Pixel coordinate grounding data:
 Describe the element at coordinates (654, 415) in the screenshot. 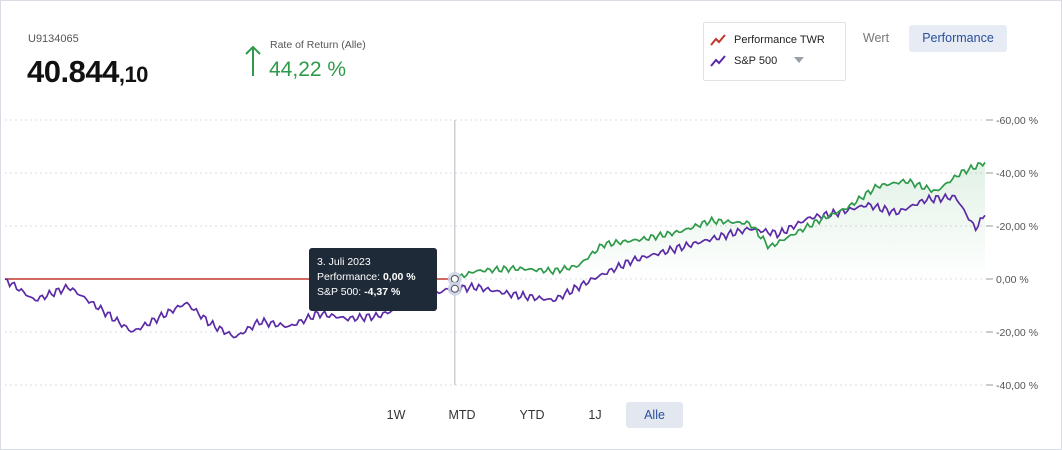

I see `range-button-alle: Alle` at that location.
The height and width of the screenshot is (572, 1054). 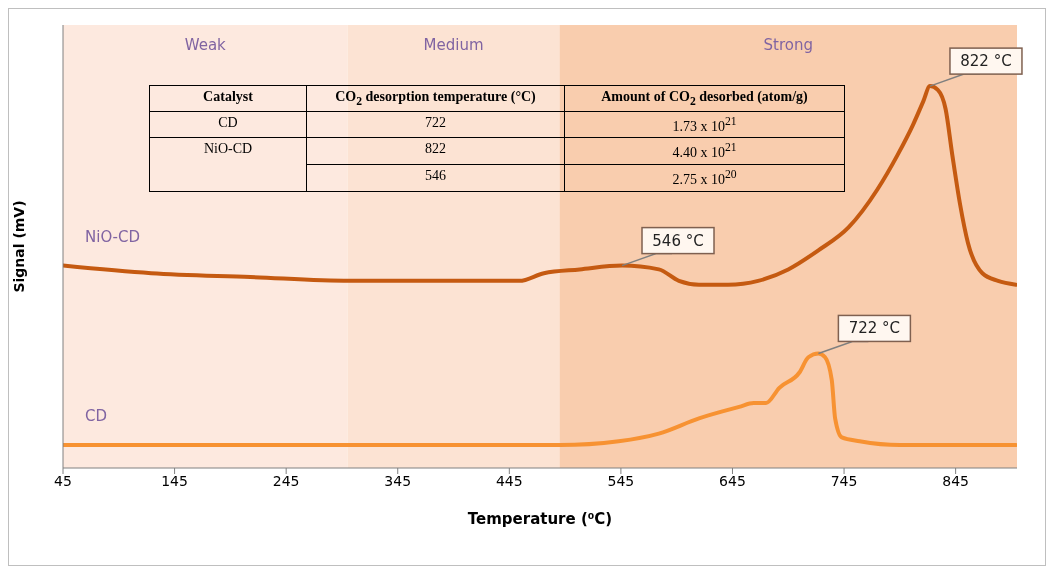 What do you see at coordinates (436, 178) in the screenshot?
I see `annotation: 546` at bounding box center [436, 178].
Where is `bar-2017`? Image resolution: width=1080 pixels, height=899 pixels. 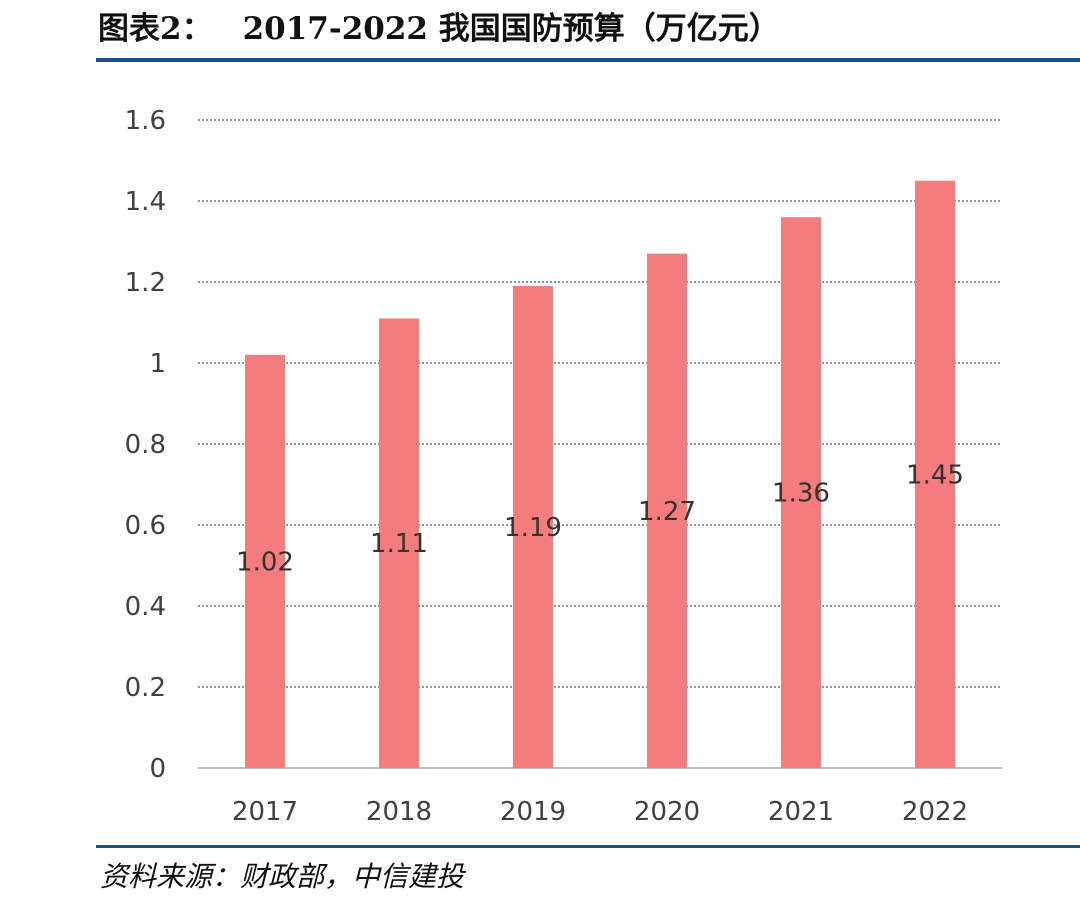
bar-2017 is located at coordinates (265, 561).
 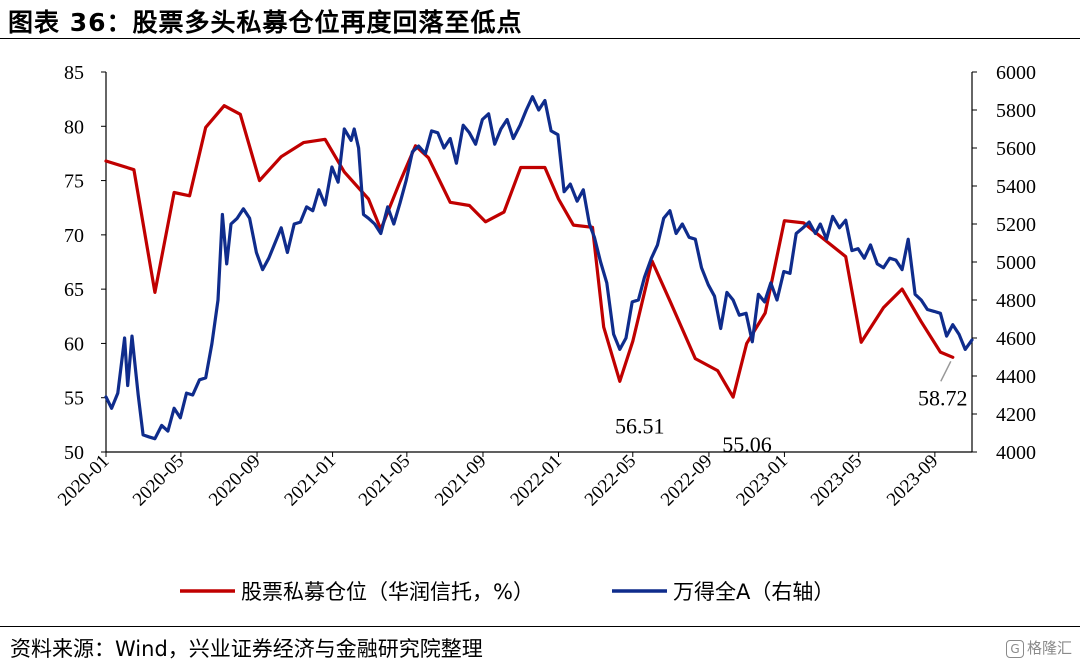 I want to click on left-axis-tick-label: 70, so click(x=74, y=236).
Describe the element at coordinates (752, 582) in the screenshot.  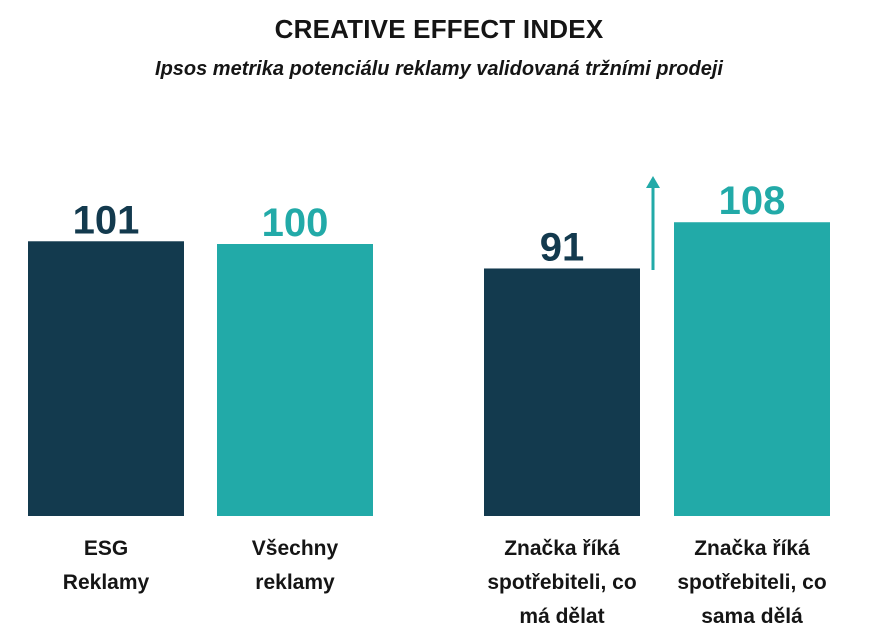
I see `category-label-3: Značka říká spotřebiteli, co sama dělá` at that location.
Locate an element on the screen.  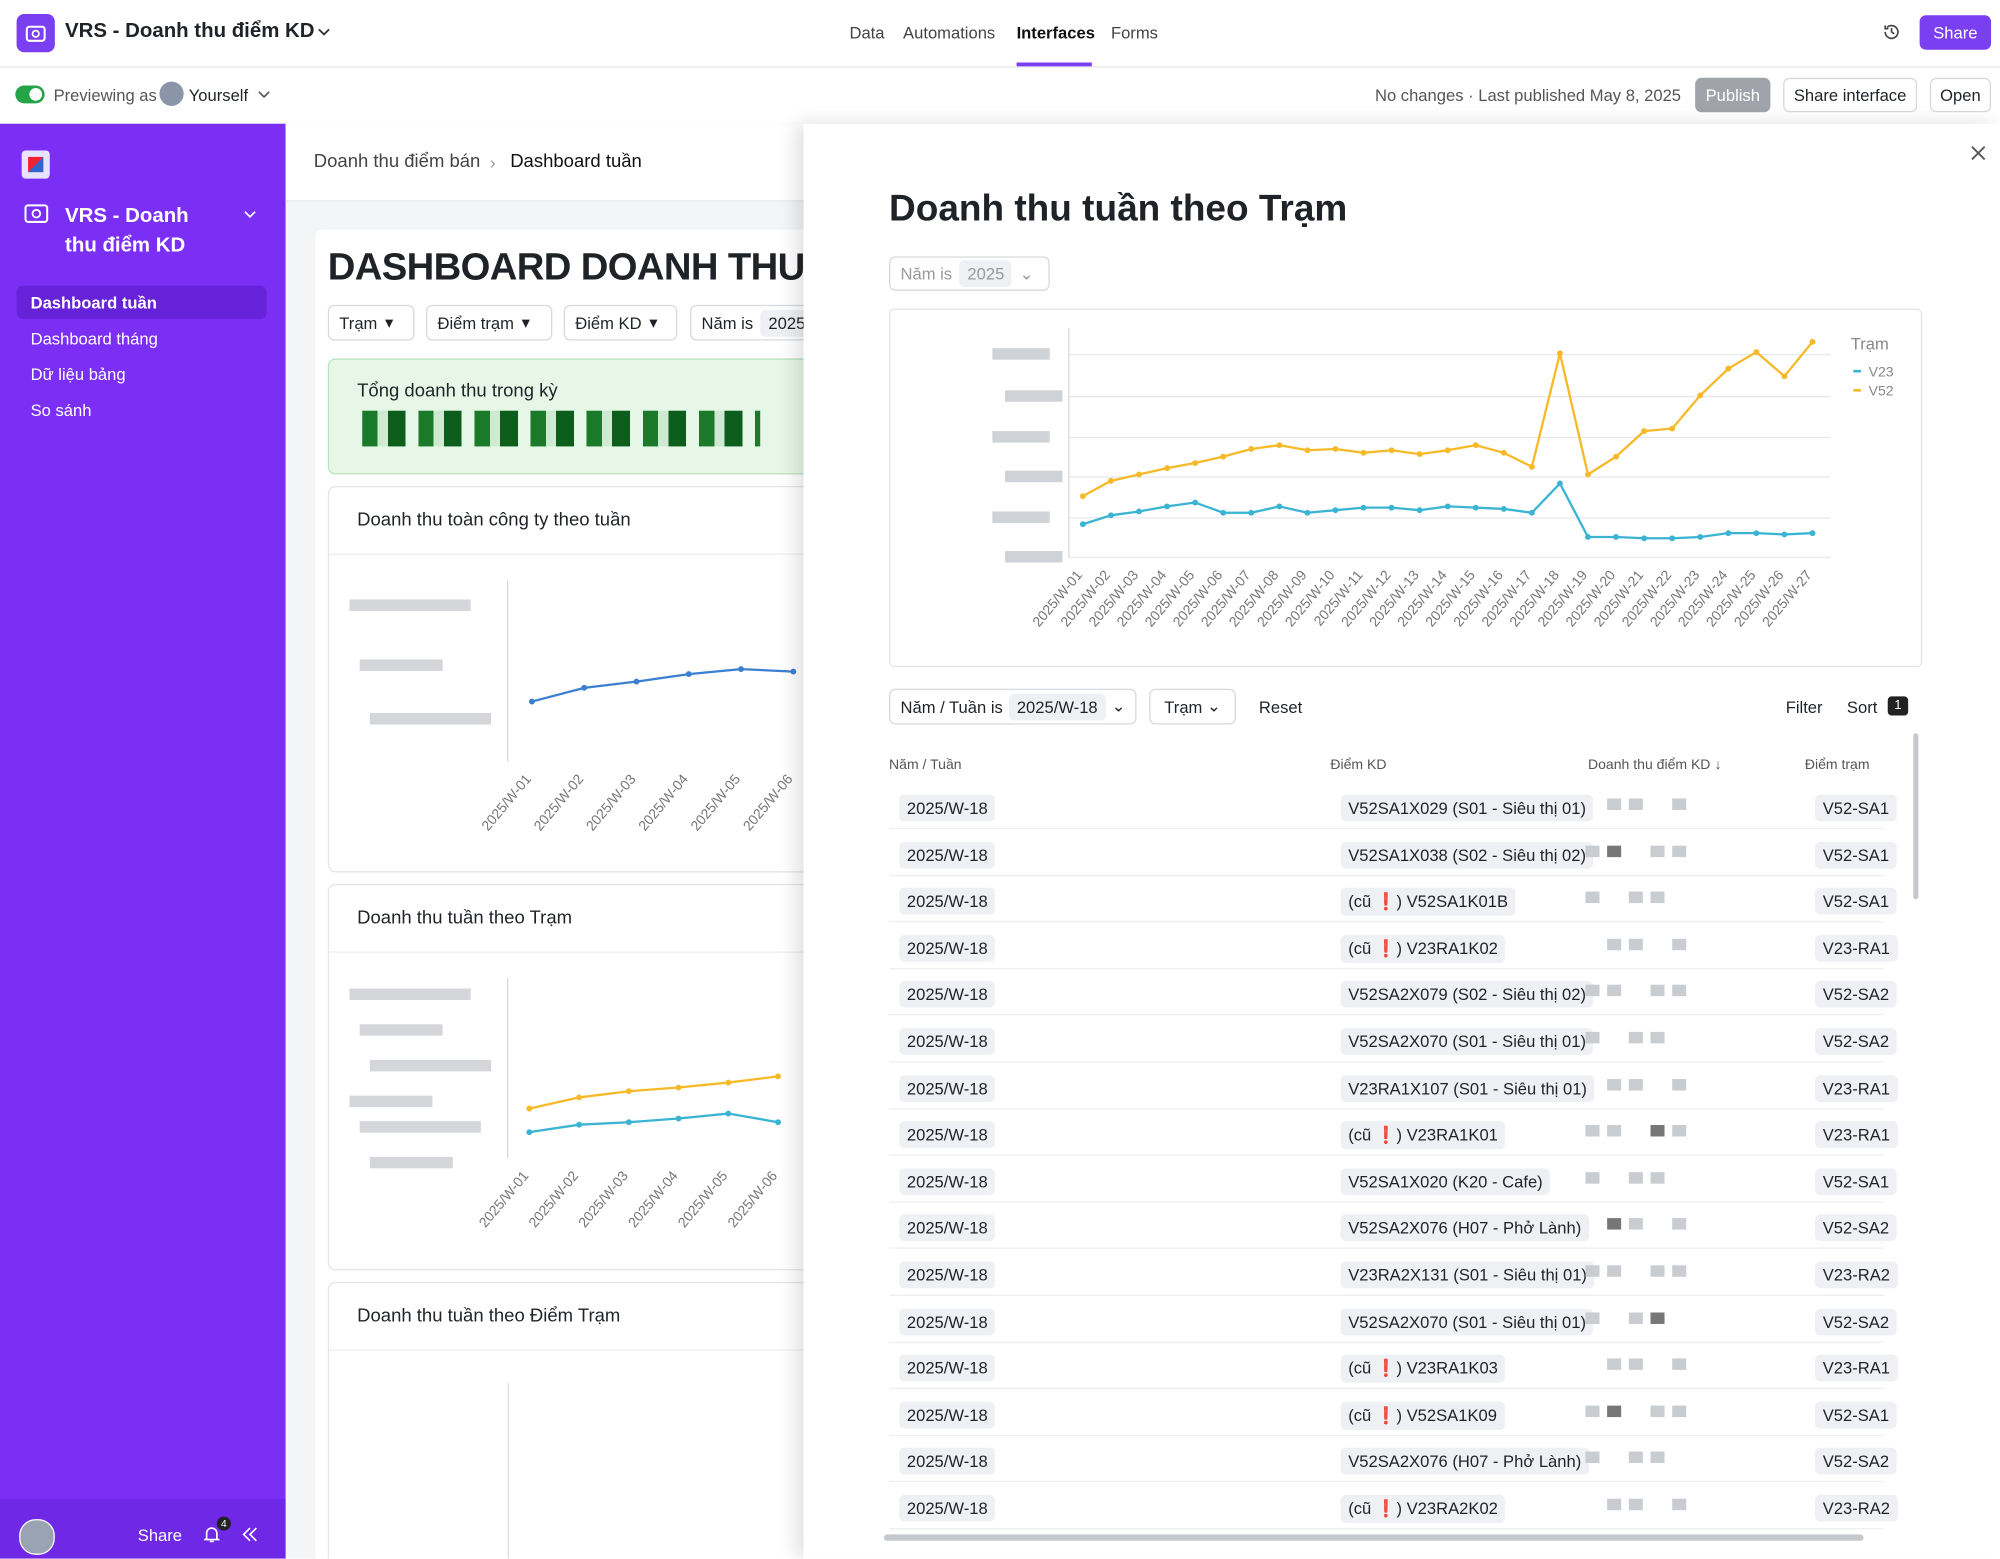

_Task requirements_. Can you copy the records word for word, from the line containing "Describe the element at coordinates (752, 582)" through the end of the records, including both ends, leaving out the pictures?

_Reply_.
Describe the element at coordinates (752, 582) in the screenshot.  
I see `category-label-3: Značka říká spotřebiteli, co sama dělá` at that location.
Locate an element on the screen.  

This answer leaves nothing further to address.